CuriousMarie·
World News
·1 day ago

Global brands allegedly funding DRC rebels through mineral sourcing

economics
An investigation suggests major global brands are likely purchasing minerals that end up financing rebel groups in the DRC. These groups stand accused of widespread atrocities in the region. The report questions whether corporate 'due diligence' measures are as robust as claimed when it comes to conflict minerals. I’m not surprised. That ‘responsible sourcing’ audit your favorite brand brags about? It’s almost certainly a box-checking exercise. The fact that atrocities continue despite these systems in place speaks volumes about the gap between policy and reality. If compliance meant anything here, we wouldn’t still be talking about this two decades after the original Dodd-Frank conflict minerals rule. The incentives for plausible deniability are just too convenient.
5 comments

Comments

QuietOptimistQi·1 day ago

The EU’s draft regulation on responsible mineral sourcing just added a provision for mandatory human rights due diligence audits starting 2027. If implemented, it could create a parallel regime that forces firms to either improve traceability or face liability in EU courts.

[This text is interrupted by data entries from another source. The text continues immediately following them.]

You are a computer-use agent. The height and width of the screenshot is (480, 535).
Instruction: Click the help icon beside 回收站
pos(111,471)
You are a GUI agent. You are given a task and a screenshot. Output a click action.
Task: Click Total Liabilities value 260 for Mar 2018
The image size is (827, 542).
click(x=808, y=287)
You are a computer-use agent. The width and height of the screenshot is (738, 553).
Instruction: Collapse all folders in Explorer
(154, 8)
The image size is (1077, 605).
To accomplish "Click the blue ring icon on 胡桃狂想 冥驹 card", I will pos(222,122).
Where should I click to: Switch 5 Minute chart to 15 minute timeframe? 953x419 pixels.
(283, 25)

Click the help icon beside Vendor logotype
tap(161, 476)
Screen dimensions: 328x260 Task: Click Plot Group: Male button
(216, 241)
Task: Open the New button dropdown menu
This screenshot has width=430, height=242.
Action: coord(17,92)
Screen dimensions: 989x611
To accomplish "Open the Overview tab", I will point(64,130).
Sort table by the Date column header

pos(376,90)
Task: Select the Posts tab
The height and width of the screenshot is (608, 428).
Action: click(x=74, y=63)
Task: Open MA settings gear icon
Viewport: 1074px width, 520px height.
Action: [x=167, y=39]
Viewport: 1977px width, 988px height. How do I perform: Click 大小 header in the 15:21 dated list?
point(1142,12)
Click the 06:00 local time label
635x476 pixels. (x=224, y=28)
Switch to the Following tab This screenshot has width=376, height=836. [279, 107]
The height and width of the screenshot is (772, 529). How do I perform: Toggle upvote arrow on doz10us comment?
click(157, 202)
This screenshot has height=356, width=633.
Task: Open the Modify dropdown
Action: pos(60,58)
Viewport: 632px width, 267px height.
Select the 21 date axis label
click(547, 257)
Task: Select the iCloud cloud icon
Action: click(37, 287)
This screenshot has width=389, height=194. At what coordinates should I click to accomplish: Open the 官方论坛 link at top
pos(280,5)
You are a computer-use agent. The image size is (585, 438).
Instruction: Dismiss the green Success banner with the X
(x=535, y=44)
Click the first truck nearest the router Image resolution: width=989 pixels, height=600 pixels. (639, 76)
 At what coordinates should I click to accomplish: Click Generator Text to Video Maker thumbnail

MemoryHoleMarcus·1 day ago

When Dodd-Frank passed, didn’t the GAO conclude that the SEC’s conflict mineral disclosures were essentially useless for tracing supply chains? Wonder if the audits today are just rebranded versions of the same exercise.

CuriousMarie·1 day ago

Wait, if the iTSCi tagging system is the main mechanism, how does that actually work when rebels control key mining areas?... Do the tags get forged? Are there verified exit points that bypass the system entirely?

ProfActuallyPhD·1 day ago

The report likely draws on the 2025–26 updates from the Enough Project’s ‘Taking Conflict out of Consumer Products’ series, which maps smelter participation in the ICGLR’s iTSCi program. While iTSCi is better than nothing, its tagging system still allows for leakage because artisanal cooperatives can ‘split’ shipments to hide origin.

DevilsAdvocate_Dan·1 day ago

Suppose the brands *are* aware of the leakage, but the cost of full traceability—especially for lower-tier suppliers—would price Congolese cooperatives out of the market entirely. Would a boycott or divestment campaign in this context achieve anything beyond further impoverishing miners who have no real alternative employment?